Written request A: Please write out the records that follow the Luther's Legacy passage word for word, leaving the pictures out.

===== Selected extract

Luther’s Legacy

When Playmobil produced a Martin Luther figurine to commemorate the Reformation, the German manufacturer could not keep this new toy on the shelves. Dressed in sixteenth century academic robes, replete with cap, scroll and quill, and holding a copy of his New Testament in German, the figurine had a first run of 34,000 and sold out in less than 72 hours, making this little plastic version of the man who launched the Protestant Reformation the fastest-selling Playmobil toy ever.

Astid Mühlmann, director of the governmental office preparing for the 500th anniversary of the Reformation, told Newsweek that education might be behind the toy’s popularity:”There’s quite an interest in looking back to our history. Parents want to make sure their children grow up knowing who he is because he had such an impact on how society evolved in Europe.”

==========

Written request B: Pull from the Luther's Legacy passage the wording from "Luther’s Legacy" up to and including "Playmobil toy ever.", unchanged.

===== Data for the task

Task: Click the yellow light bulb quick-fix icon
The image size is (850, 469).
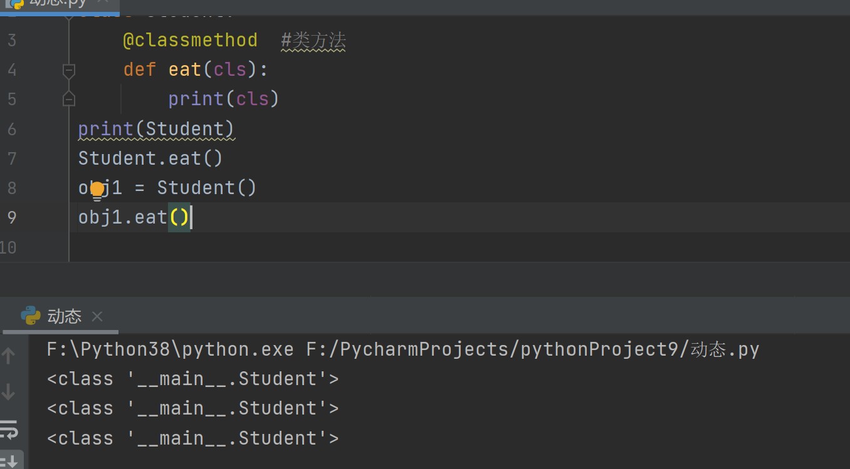Action: click(97, 190)
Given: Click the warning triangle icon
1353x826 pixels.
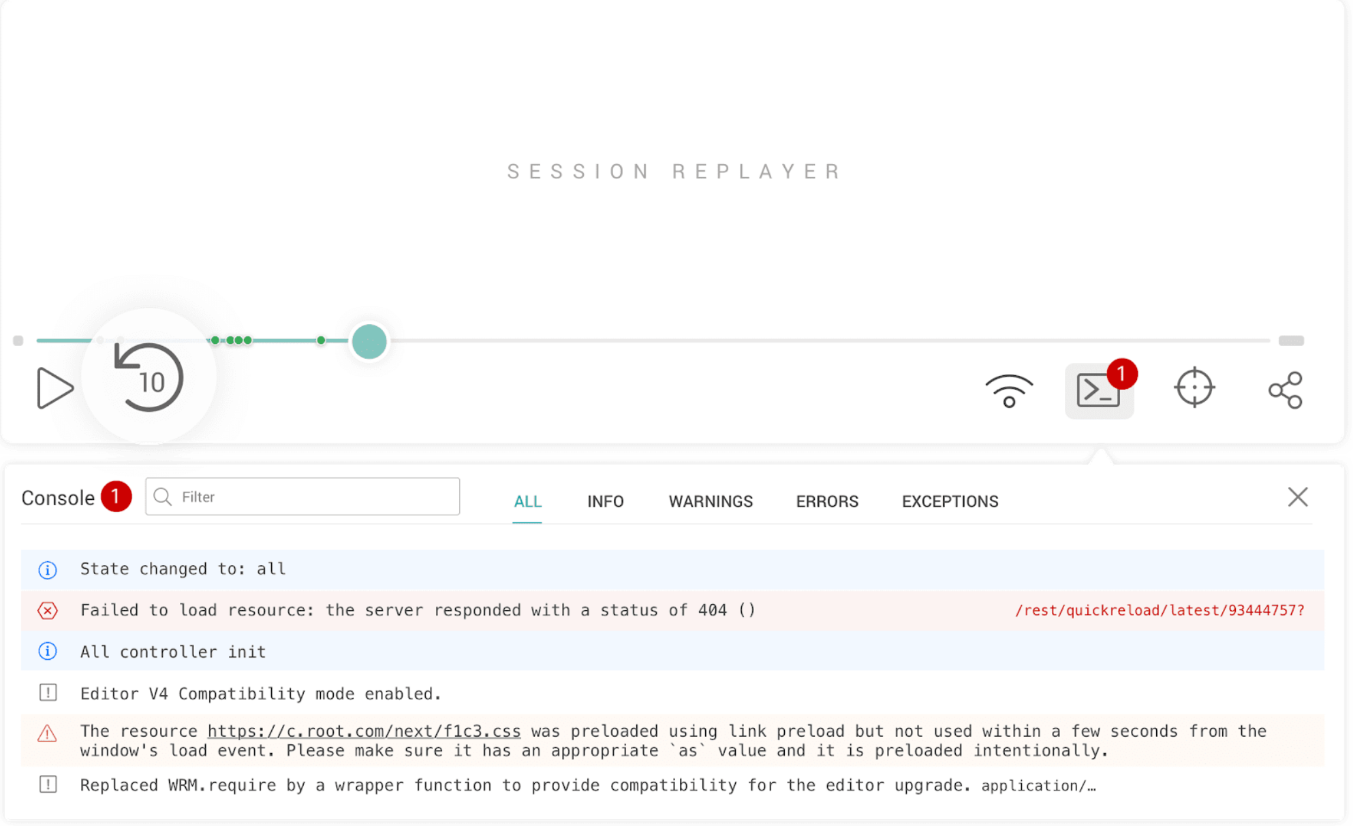Looking at the screenshot, I should pos(48,734).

==========

Exercise output A:
Task: Click the yellow light bulb quick-fix icon
The image size is (850, 469).
Action: click(97, 190)
Given: Click the warning triangle icon
1353x826 pixels.
Looking at the screenshot, I should pos(48,734).

Exercise output B:
Luther’s Legacy

When Playmobil produced a Martin Luther figurine to commemorate the Reformation, the German manufacturer could not keep this new toy on the shelves. Dressed in sixteenth century academic robes, replete with cap, scroll and quill, and holding a copy of his New Testament in German, the figurine had a first run of 34,000 and sold out in less than 72 hours, making this little plastic version of the man who launched the Protestant Reformation the fastest-selling Playmobil toy ever.